Closed
Description
Code Sample, a copy-pastable example if possible
import pandas as pd
data = pd.DataFrame(dict(a=[1, 2], b=[True, False]))
data2 = pd.DataFrame(dict(b=[False, True], c=[4, 3])).set_index('b')
print('data dtypes:')
print(data.dtypes)
print('\ndata2 dtypes')
print(data2.dtypes)
merged = data.merge(data2, left_on='b', right_index=True)
print('\nmerged dtypes')
print(merged.dtypes)
Output:
a int64
b bool
dtype: object
data2 dtypes
c int64
dtype: object
merged dtypes
a int64
b object
c int64
dtype: object
Problem description
I have a dataframe with which has a column of type bool
, and another dataframe where the index is of type bool
. When I merge the first dataframe with the second, the column is promoted to an object, rather than maintaining its boolean type. This causes issues because the ~ operator then no longer inverts true and false; I have to manually convert the column back to a boolean. I'm guessing this is because there's not a BooleanIndex type in Pandas, so the index type is object. But it's quite confusing when columns unexpectedly change types during a merge.

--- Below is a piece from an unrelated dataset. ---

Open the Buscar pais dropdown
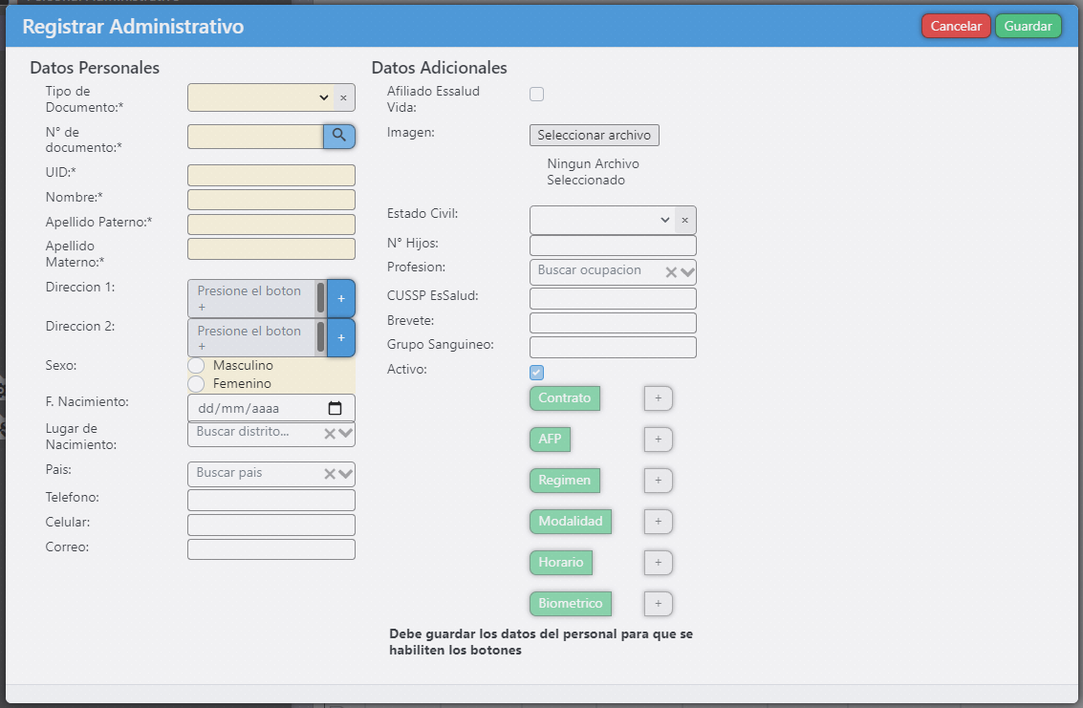 (345, 474)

The boolean index is part of a MultiIndex in my actual project, but the issue occurs even with a single index as shown in the MWE above.
Expected Output
column b
should remain a boolean.
Output of pd.show_versions()
INSTALLED VERSIONS
------------------
commit: None
python: 3.7.0.final.0
python-bits: 64
OS: Darwin
OS-release: 18.2.0
machine: x86_64
processor: i386
byteorder: little
LC_ALL: None
LANG: en_US.UTF-8
LOCALE: en_US.UTF-8
pandas: 0.23.4
pytest: None
pip: 10.0.1
setuptools: 39.2.0
Cython: None
numpy: 1.14.5
scipy: 1.1.0
pyarrow: 0.11.0
xarray: None
IPython: 6.4.0
sphinx: None
patsy: 0.5.0
dateutil: 2.7.3
pytz: 2018.5
blosc: None
bottleneck: None
tables: None
numexpr: None
feather: 0.4.0
matplotlib: 2.2.2
openpyxl: 2.5.9
xlrd: 1.1.0
xlwt: None
xlsxwriter: None
lxml: 4.2.4
bs4: 4.6.3
html5lib: 1.0.1
sqlalchemy: 1.2.12
pymysql: None
psycopg2: 2.7.5 (dt dec pq3 ext lo64)
jinja2: 2.10
s3fs: None
fastparquet: None
pandas_gbq: None
pandas_datareader: None